WHAT YOU HAVE TO DO = Report how many lines in the records carry the string "accomplish", and give no further text.

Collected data
[Start of section]

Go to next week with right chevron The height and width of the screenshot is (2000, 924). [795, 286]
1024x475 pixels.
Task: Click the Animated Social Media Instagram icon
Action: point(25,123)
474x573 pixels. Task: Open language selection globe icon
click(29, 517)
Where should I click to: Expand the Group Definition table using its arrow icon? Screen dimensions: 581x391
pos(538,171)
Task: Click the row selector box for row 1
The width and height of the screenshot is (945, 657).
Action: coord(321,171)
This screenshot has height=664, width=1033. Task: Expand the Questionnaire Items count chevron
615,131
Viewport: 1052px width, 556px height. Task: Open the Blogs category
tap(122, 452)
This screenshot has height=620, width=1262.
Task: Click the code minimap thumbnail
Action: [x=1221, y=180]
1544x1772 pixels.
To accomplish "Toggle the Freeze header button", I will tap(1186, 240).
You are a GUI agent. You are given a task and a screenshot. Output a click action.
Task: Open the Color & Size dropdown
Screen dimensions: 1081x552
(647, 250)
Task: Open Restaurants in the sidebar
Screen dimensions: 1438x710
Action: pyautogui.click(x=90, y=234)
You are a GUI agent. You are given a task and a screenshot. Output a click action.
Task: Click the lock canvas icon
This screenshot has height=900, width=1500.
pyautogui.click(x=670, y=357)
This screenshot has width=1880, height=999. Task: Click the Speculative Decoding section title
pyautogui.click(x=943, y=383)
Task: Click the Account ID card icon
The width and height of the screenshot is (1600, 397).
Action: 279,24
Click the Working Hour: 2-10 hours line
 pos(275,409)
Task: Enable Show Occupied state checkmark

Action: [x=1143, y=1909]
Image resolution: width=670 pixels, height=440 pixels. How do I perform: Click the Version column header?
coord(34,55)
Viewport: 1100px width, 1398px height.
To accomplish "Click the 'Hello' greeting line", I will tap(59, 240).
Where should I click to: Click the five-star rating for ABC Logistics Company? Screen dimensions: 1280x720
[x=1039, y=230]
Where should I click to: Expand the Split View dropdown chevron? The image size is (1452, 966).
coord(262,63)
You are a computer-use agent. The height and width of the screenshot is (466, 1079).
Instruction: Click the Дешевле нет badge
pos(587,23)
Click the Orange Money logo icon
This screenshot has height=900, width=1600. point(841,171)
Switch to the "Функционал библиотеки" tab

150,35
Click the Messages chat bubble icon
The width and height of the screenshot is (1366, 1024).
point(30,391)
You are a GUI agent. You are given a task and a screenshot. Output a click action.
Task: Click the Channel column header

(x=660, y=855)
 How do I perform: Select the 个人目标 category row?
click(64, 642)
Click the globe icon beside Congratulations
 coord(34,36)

[End of section]

EXERCISE OUTPUT = 2